The engine in your car can seem downright mysterious at times. Most of us are content to let a professional mechanic take care of any of the engine issues that might crop up from time to time during the course of normal driving, but that doesn’t mean that there aren’t a number of questions we want to ask about our motors and why they do the things they do.
We’ve scoured the internet to come up with a list of five of the most often asked questions about automobile motors and put together some helpful information that should answer each of these issues in a clear and concise manner. Let’s take a look at five things you’ve always wanted to know about engines but were afraid to ask.
01. Why does my engine overheat?
It’s happened to almost everyone at one stage in their driving life or another – the engine temperature gauge on the dashboard has cranked itself slowly over to the right and buried the needle in the red zone that indicates it is overheating.
Engine overheating is almost always related to a problem with the motor’s cooling system. Sometimes, there is a leak somewhere in the system that has caused a gradual coolant loss to the point where there isn’t enough water / antifreeze mix to keep things at standard operating temperature. This leak is typically found in either the radiator fins themselves (cracked by impact from rocks or other debris), in cracks in the radiator’s plastic connectors or rubber hoses that attach the radiator to the motor (which can dry out due to exposure to the heat of the engine bay), or as a result of loose hose clamps. On occasion these components can fail suddenly, which usually results in a rather spectacular gush of steam rising from under your hood.
It’s a good idea to have your cooling system inspected every few years to make sure that all of its components are in great shape. It’s also important to verify the condition of the engine’s fan, belts and water pump, as these are also crucial to keeping your engine from overheating.
02. Do I need to pay more for premium gas?
The answer to this question is very simple: unless your car’s owner’s manual specifically states that premium gasoline is required, then no, you don’t need it. Premium or high octane gas – typically with a rating of 91 octane or more – is only necessary for engines which have been tuned to run on this type of fuel. Octane is a measurement of the fuel’s resistance to “knock” under pressure, which is a term that describes gasoline igniting before the spark plug fires.
Turbocharged cars and those which make use of a high compression design typically need premium gas, but cars that are tuned to run on regular fuel see no benefit from high octane. Ignore well-meaning friends or gas station attendants trying to up-sell you – if it’s not in the manual, you don’t need it and there’s no need to put a bigger dent in your wallet.
03. How often do I need to change my oil?
Again, the answer to this question is fairly straightforward – you should change your engine oil as often as the manufacturer recommends. Oil change intervals are typically specified by the automaker, and your local dealership service advisor can fill you in on the details. However, some people who live in areas where dirt roads or other dust and debris are a fact of daily driving might need to adopt a more aggressive oil change schedule in order to keep their oil clean. The same goes for off-road enthusiasts or drivers who have high-performance vehicles (like you have a big bad TRD supercharger). In these cases, oil change intervals in the 3,000 to 5,000 mile range are not uncommon.

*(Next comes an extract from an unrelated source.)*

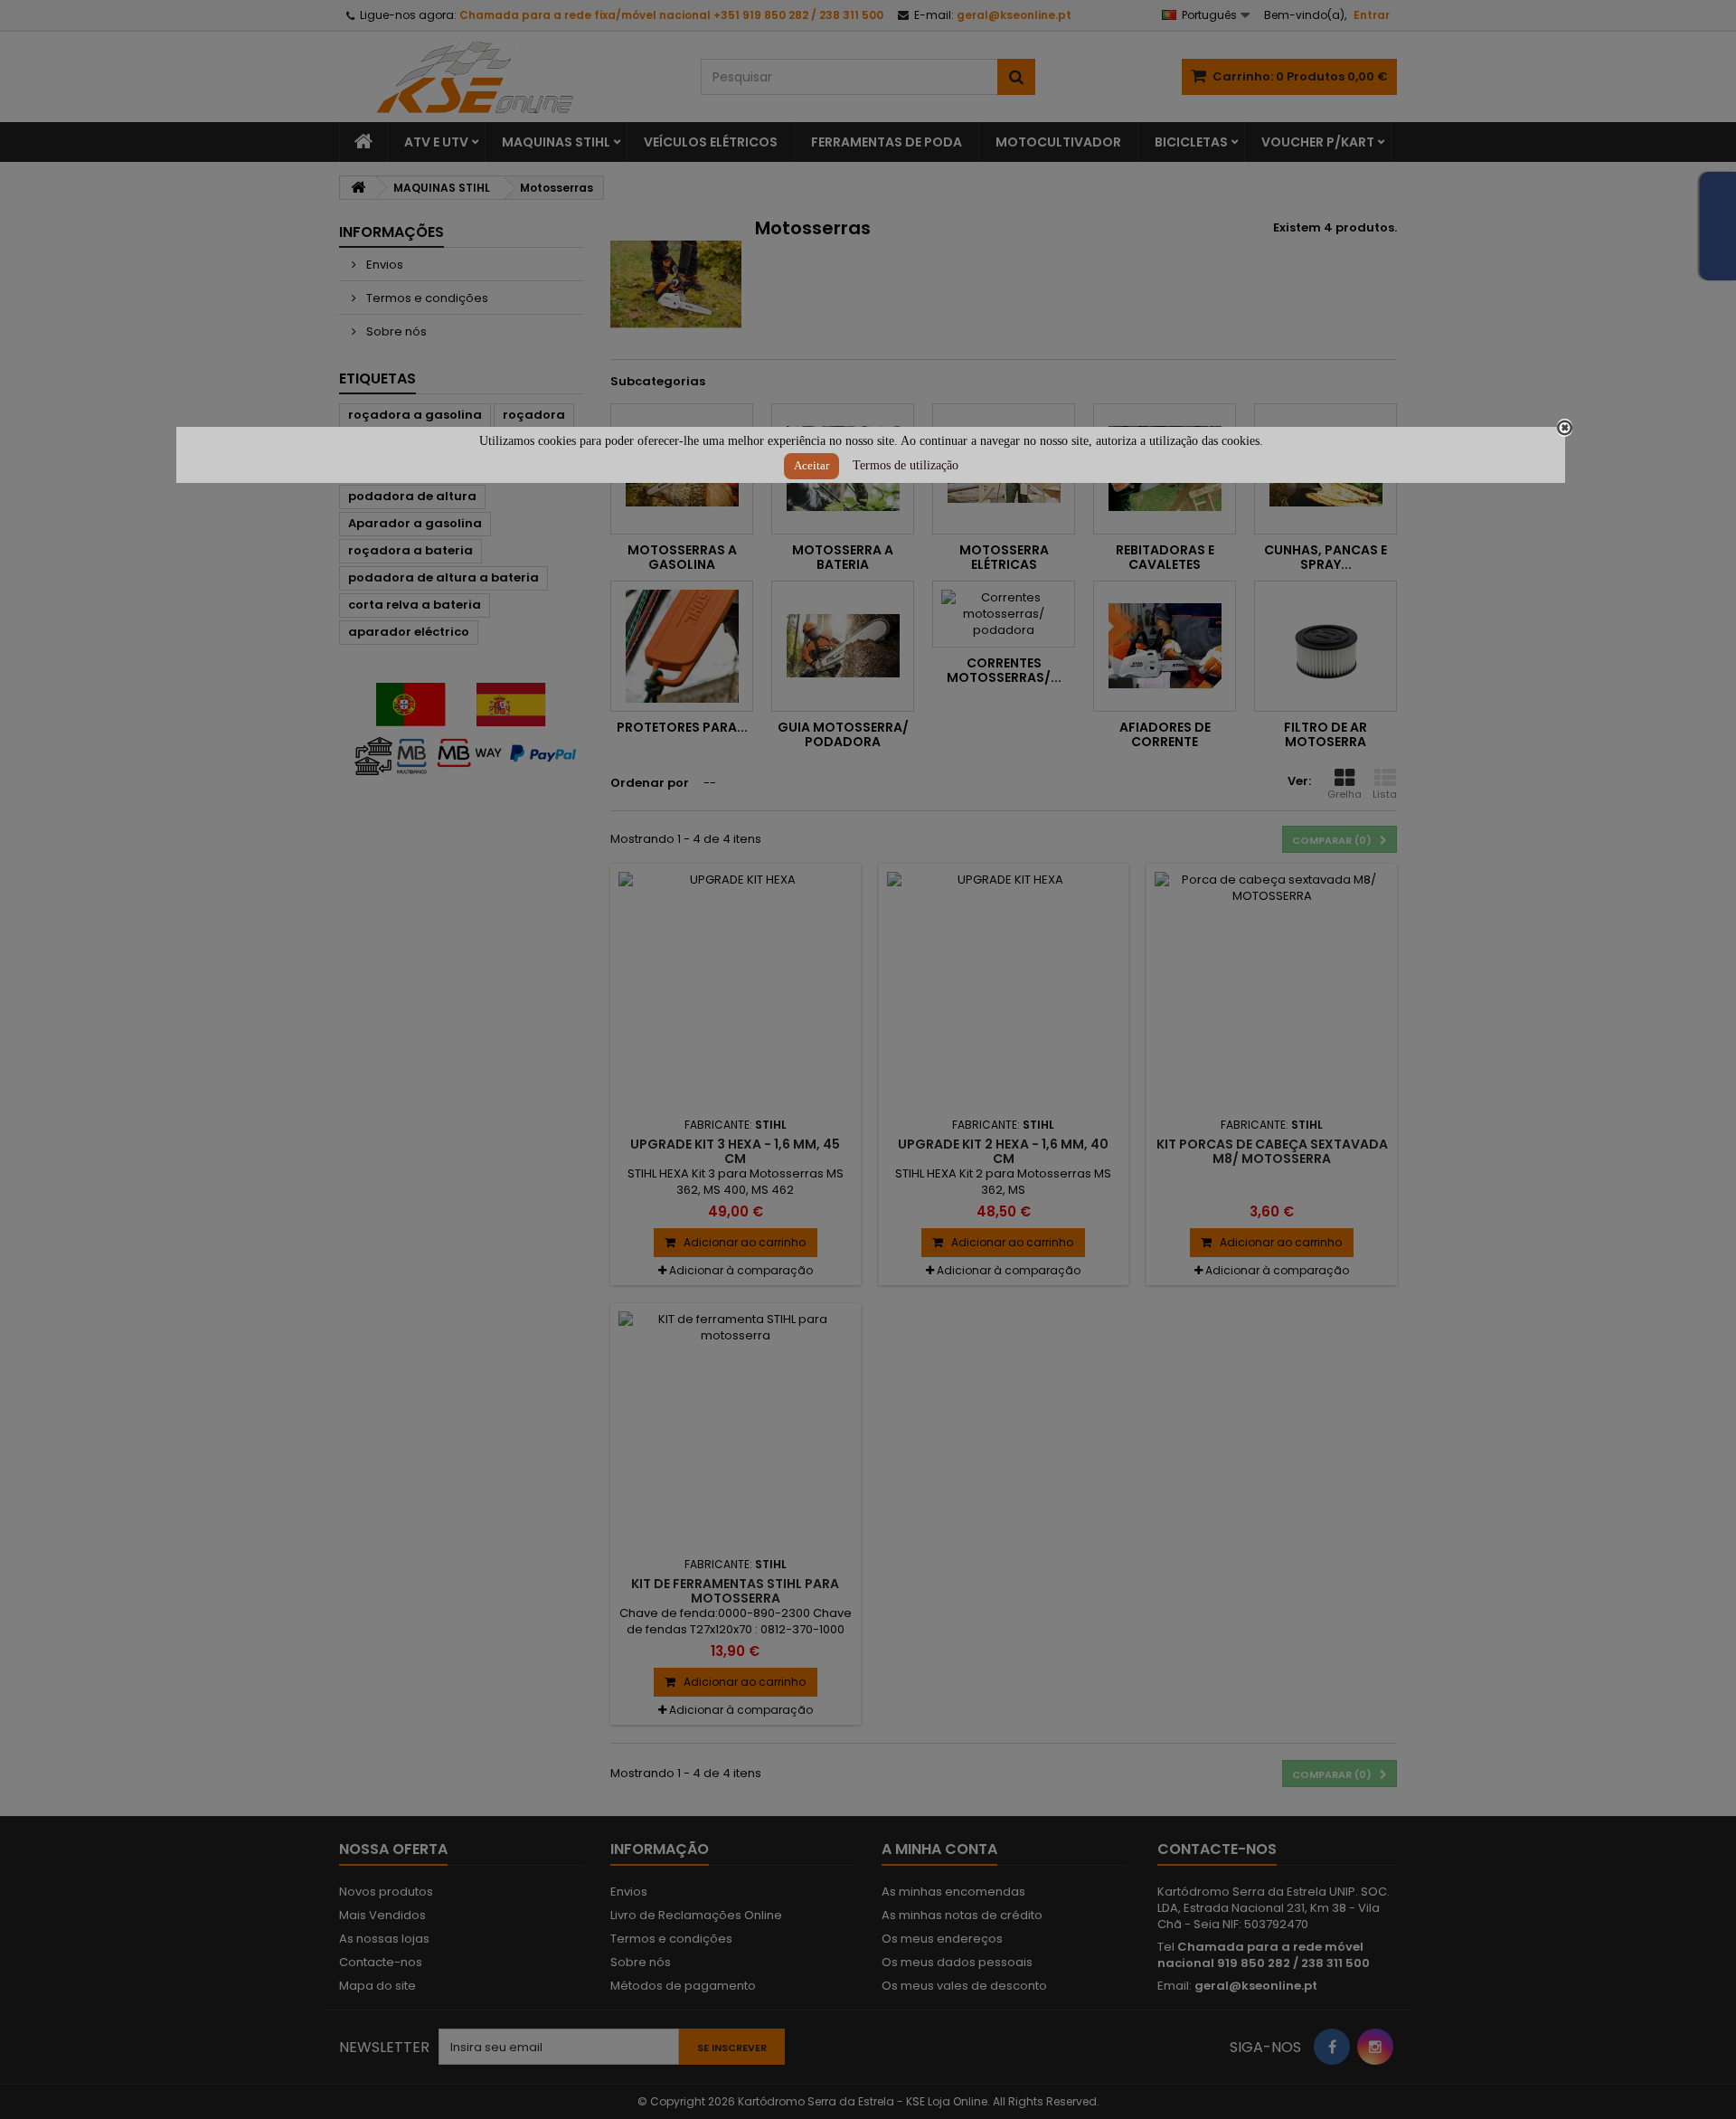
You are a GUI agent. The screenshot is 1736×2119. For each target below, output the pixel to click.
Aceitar (811, 465)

04. Do I need to let my engine warm up in the winter before driving it?
Unless you live in a very, very cold area – think -30 degrees below zero – then no, there’s no real need to let a cold engine sit and warm up in a modern car. Engine electronics and advanced computer controls can keep an engine operating safely at almost any temperature. The main point of concern during winter startup has to do with oil. Simply put, oil is a liquid with definite physical properties, and it won’t instantly make its way through your engine and coat all of the moving parts immediately upon startup in extreme cold weather. Letting the engine run for 30 seconds or so after starting gives the oil a chance to start protecting the motor before it gets put through its paces.
One word of warning, however – avoid high RPM driving until your engine has warmed up to the point where the temperature gauge is no longer cranked all the way over to the left. Running a cold engine hard can sometimes damage internal components, especially if the oil is also quite cold.
05. My Check Engine Light / Service Engine Soon Light is On – Help!
The Check Engine / Service Engine Soon light is designed to tell you that you your car’s computer has detected something unusual from one of its sensors. The important thing to do when you see this light is not to panic – the light can result from something as innocuous as a temporary misfire or a worn out oxygen sensor. However, it can also indicate a much more serious problem. If your car starts to exhibit unusual behavior after the light appears, then you should park in a safe place and call a tow truck as soon as possible.
You won’t know how worried you need to be until you take your car in to have the code that is associated with the light read from the computer’s memory banks. You can have this done at your mechanic’s shop, at a dealership or even for free at many auto parts supply stores. Once you have the code downloaded and the issue explained to you, you can take the next step in determining what the best course of action will be in terms of repairing the problem.